The HyperTexts

Mike Alexander

Mike Alexander is an American poet who lives in Houston, Texas, the Bayou City, Space City, a milieu of his own choosing. Poems have appeared in several fora, most recently in River Styx, Bateau, the 2010 Texas Poetry Calendar, and in Modern Metric’s chapbook, We Internet in Different Voices.

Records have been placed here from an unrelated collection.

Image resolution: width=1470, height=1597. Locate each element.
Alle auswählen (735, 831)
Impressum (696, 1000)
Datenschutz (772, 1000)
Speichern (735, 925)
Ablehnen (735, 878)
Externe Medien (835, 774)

Alexander has organized readings for decades, from the Paterson Arts Council in Jersey to the Helios readings in H-town. He has also dabbled in criticism, translation, & pop lyric. The output of any magazines with which he may have been connected once are no longer to be laid at his door.



She Responds to Music

She reaches out her hand to touch the strings
of my guitar, where I am making chords
appear & disappear. There are some things
I cannot say, for which I have no words.
At times like this, I go for my guitar.
Flat fifths, augmented fourths, & minor thirds
leave blisters in their wake, if not a scar.
I play my mother a diminished scale.
I fall back on my usual repertoire,
the crowd-pleasers, old songs that rarely fail.
But at her touch, the flat-wound strings fall dead.
She reaches out her hand, painfully frail,
to interrupt, but leaves the thought unsaid,
& rests. The silences between us spread.



Fermata

I walk in as my mother plays “A Long,
Long Way from Home” from memory. The keys
kneel gracefully beneath her hands, the song

obeys her touch with such apparent ease,
that I am marveling at her technique,
not the progressive state of her disease.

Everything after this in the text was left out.